Reuters, Hizbullah yetkililerinin birinin çağrı cihazlarının patlatılması olayının şimdiye kadarki en büyük güvenlik ihlali olduğunu söylediğini aktardı. Reuters’ın emniyet kaynaklarından aktardığına göre Hizbullah, patlayan çağrı cihazları üyelerine daha yeni dağıtmıştı. Fransız Haber Ajansı (AFP) da Hizbullah'a yakın kaynakların ‘yeni çağrı cihazlarının lityum pillere sahip olduklarını ve aşırı ısınma sonucu patlamış gibi göründüklerini’ söylediklerini aktardı.

ABD merkezli gazete New York Times’ın (NYT) konuyla ilgili bilgi sahibi yetkililere dayandırdığı haberine göre cihazlar patlamadan önce birkaç saniye boyunca bip sesi çıkardı. Saldırıda Hizbullah üyelerine ait yüzlerce çağrı cihazı hedef alındı. Sosyal medyada dolaşan videolarda cihazların yollarda, dükkanlarda ve evlerde insanların ellerinde patladığı ve maddi hasara yol açtığı anlar görülüyor.

Hizbullah: Geniş kapsamlı inceleme başlatıldı

‘Güvenlik ihlalinden’ yaklaşık üç saat sonra Hizbullah tarafından yapılan ilk açıklamada dün öğleden sonra saat 15.30 sularında Hizbullah'ın çeşitli birimlerinde ve kurumlarında çalışanların iletişim için kullandığı çağrı cihazlarının patladığı duyuruldu. Açıklamada “Sebebi açıklanamayan patlamalar şimdiye kadar bir çocuğun ve iki kardeşin ölümüne ve birkaç kişinin de yaralanmasına neden oldu” denildi.

Açıklamada Hizbullah'ın uzman kurumlarının şu an eş zamanlı patlamaların nedenlerini belirlemek için geniş kapsamlı bir güvenlik soruşturması başlattığı belirtildi. Hizbullah tarafından yapılan ikinci açıklamada ise “Mevcut tüm gerçekleri ve verileri inceledikten sonra, bu canice saldırıdan tamamen düşmanımız İsrail'i sorumlu tutuyoruz” ifadeleri kullanıldı.

xc
Başbakan Mikati'nin Milletvekili Ali Ammar'ın oğlu için taziye ziyareti sırasında çekilen bir fotoğrafı (Başbakanlık Basın Ofisi)
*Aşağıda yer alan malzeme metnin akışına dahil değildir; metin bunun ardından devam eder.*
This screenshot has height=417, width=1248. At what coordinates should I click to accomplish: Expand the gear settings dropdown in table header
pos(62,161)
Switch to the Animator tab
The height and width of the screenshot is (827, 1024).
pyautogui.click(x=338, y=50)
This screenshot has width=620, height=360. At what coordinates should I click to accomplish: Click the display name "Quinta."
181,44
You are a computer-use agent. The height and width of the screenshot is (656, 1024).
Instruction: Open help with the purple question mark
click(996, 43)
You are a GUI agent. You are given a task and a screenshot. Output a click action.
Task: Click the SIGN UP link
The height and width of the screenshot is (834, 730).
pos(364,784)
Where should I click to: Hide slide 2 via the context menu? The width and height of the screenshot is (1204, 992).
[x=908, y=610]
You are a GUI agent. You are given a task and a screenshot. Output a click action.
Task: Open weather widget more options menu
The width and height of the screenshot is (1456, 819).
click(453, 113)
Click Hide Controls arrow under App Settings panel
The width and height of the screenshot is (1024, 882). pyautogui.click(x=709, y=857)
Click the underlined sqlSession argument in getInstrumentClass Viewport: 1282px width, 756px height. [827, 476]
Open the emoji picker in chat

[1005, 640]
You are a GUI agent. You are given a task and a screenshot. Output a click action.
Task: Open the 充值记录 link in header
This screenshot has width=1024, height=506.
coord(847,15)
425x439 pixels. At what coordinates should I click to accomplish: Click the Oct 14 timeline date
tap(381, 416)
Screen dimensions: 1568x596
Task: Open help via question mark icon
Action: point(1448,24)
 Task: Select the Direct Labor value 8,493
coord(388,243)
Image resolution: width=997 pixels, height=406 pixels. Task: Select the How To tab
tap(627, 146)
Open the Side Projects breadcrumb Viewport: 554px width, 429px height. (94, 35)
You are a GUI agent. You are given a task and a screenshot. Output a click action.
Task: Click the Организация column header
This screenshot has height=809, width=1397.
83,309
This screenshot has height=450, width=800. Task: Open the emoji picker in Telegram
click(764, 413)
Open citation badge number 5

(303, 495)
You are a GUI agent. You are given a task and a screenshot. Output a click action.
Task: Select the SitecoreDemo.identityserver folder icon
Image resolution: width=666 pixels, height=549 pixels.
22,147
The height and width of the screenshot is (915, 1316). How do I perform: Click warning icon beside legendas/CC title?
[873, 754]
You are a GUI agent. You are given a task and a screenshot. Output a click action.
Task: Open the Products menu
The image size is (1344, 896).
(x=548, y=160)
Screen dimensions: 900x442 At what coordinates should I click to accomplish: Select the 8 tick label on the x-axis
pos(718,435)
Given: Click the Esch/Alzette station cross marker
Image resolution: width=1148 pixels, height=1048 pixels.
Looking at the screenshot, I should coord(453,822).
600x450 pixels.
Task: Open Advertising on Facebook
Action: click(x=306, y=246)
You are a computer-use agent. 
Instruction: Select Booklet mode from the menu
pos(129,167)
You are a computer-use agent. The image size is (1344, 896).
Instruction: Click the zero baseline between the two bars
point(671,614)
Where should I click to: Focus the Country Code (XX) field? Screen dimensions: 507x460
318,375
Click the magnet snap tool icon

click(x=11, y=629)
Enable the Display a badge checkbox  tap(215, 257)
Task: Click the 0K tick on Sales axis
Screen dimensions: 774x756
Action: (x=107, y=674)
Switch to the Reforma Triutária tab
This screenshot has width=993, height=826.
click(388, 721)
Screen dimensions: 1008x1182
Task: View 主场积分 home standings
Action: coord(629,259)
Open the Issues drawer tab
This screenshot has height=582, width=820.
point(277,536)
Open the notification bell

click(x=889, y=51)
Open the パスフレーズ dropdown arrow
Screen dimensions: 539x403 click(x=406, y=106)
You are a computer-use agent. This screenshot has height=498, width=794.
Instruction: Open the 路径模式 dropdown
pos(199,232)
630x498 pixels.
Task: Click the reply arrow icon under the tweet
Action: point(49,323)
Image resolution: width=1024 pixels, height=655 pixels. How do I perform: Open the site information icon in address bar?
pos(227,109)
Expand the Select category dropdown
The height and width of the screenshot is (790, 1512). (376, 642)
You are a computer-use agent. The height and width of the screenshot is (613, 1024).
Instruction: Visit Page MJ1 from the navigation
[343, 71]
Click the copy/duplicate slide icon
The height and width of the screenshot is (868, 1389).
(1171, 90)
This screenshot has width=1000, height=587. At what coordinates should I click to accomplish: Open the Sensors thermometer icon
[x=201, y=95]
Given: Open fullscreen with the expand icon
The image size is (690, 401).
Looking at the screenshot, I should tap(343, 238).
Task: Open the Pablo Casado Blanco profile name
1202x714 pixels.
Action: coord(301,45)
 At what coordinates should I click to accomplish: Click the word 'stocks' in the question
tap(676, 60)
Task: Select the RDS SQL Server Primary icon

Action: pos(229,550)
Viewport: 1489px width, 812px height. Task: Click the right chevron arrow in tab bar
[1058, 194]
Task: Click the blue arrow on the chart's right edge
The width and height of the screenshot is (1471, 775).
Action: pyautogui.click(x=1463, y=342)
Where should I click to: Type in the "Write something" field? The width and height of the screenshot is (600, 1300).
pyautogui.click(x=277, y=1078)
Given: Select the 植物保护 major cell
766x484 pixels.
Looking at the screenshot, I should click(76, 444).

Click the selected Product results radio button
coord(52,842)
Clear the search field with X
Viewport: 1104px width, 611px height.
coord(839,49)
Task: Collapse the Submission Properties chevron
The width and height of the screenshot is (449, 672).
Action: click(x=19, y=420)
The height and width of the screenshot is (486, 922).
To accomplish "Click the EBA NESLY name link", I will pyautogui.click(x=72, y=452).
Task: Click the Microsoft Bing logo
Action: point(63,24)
Öte yandan Bakanlar Kurulu, Lübnan'ın egemenliğinin ağır bir ihlali olan ve suç teşkil eden İsrail'in bu saldırganlığını kınadı. Hükümetin ilgili ülkeler ve Birleşmiş Milletler (BM) nezdinde gerekli tüm temasları derhal başlatarak bu suçla ilgili sorumluluklarını ortaya koyduğunu vurgulayan Bakanlar Kurulu, gelişmelerin takip edilebilmesi için toplantılarını kamuoyuna açık olarak yapma kararı aldı.

Bu arada Başbakan Necip Mikati, Milletvekili Ali Ammar'ı ziyaret ederek oğlu için başsağlığı diledi.